CPS also “highly” recommends that LSCs and school leaders host town hall discussions with parents, students and community members to get their input before making any SRO decision.

“The goal,” the district described under its “recommended” process, “is to engage as many members of the school community as possible.”

Included in the tool kit is an FAQ, a list of key dates and samples of research on the effects of officers in schools. CPS also provided an optional SRO decision process template with sample questions such as: “What is our desired future state of safety at our school?” “How are we doing towards achieving that goal today?” and “How does the presence of SROs support or detract from the school in achieving their defined goal?”

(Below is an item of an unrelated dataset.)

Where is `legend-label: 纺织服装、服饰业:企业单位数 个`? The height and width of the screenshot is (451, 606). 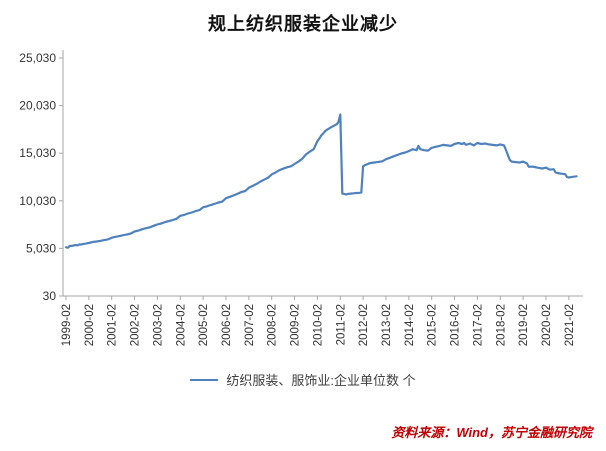
legend-label: 纺织服装、服饰业:企业单位数 个 is located at coordinates (321, 380).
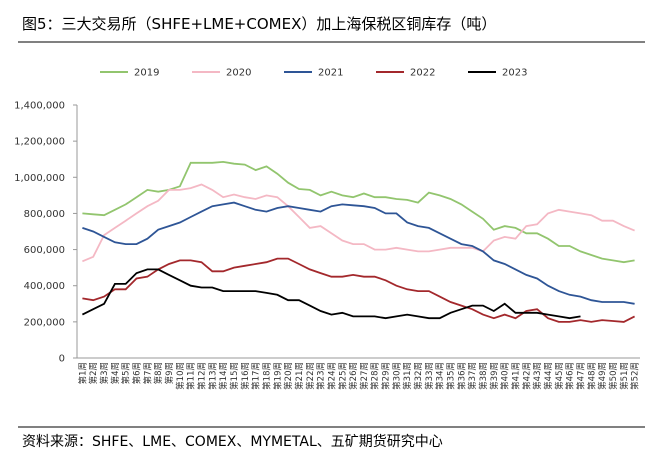 This screenshot has width=661, height=465. I want to click on x-tick-label: 第40周, so click(506, 376).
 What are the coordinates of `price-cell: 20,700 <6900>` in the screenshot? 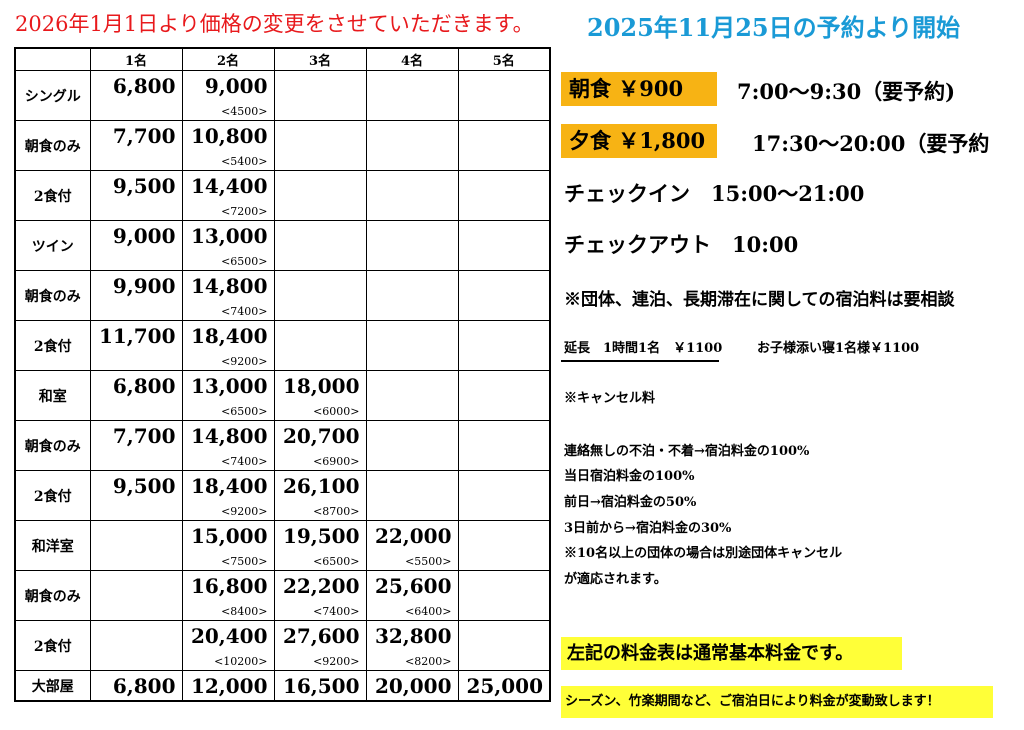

There are currently 144 school resource officers assigned to CPS schools, according to the Chicago Board of Education, as well as 48 mobile school officers and 22 staff sergeants.

The Board of Education last month voted 4-3 against a motion to terminate the district’s $33 million contract with the Chicago Police Department to provide SROs. CPS leaders and Mayor Lori Lightfoot said that decision is better left to individual LSCs, who they said are more in tune with the needs of their own school communities.

LSCs have until Aug. 15 to make those decisions, though concerns have arisen about transparency, their voting authority and, in some cases, their capacity to even reach a quorum.

Already the LSC at one school, Northside College Prep, has voted to end its SRO program. The LSC at another school, Clemente High School, also voted to remove its SROs, though this was an “advisory” vote, and the LSC will have to reconvene for a final vote sometime later.

Multiple other LSCs have voted to maintain their SRO programs. One of those schools is Marshall High School, where last year, two officers dragged a 16-year-old girl down a flight of stairs and used a Taser on her in a highly publicized incident.

Schools that do continue to use resource officers are asked by CPS to review the effectiveness of those programs on a quarterly basis.

Cities including Denver, Milwaukee and Seattle have moved to terminate their school districts’ contracts with local police departments in the wake of the police killing of George Floyd in Minneapolis.

The Board of Education for west suburban Oak Park and River Forest High School also voted last week to eliminate its SRO position and instead use those funds to hire a new social worker.

Students and activist groups in Chicago have called for CPS to follow suit, with many saying that having SROs in their schools makes them feel less safe and strengthens the school-to-prison pipeline, while the money spent on those positions could instead be used to hire nurses, counselors, case managers and other wraparound services.

“For a lot of people in this country and especially within this city, cops don’t represent safety,” Elias Decker, a leader of CPS Alumni for Abolition, told WTTW News. “Just the presence of them there, in a lot of cases, adds a level of tension that inhibits … really what schools should be.”

While the board last month opted against ending its intergovernmental agreement with the police department, it is expected to vote again next month – possibly at its Aug. 26 meeting – on whether or not to renew that deal for another school year.

The district said it improved that agreement last year by codifying SRO’s specific roles and responsibilities and allowing principals to participate in the selection process of the SROs at their schools.

But in a 2018 audit, Chicago Inspector General Joseph Ferguson reported the SRO program was so poorly run that it increased the “probability that students are unnecessarily becoming involved in the criminal justice system.”

He told Chicago aldermen earlier this month that the city failed to act following this report, and claimed the CPD and the city “used the consent decree as a shield to slow readily achievable reform that they acknowledged was needed.”

“CPD’s failure to act more expeditiously,” he said, “left students, teachers, parents and community stakeholders without the protections and assurances of an appropriate school safety program for another entire school year.”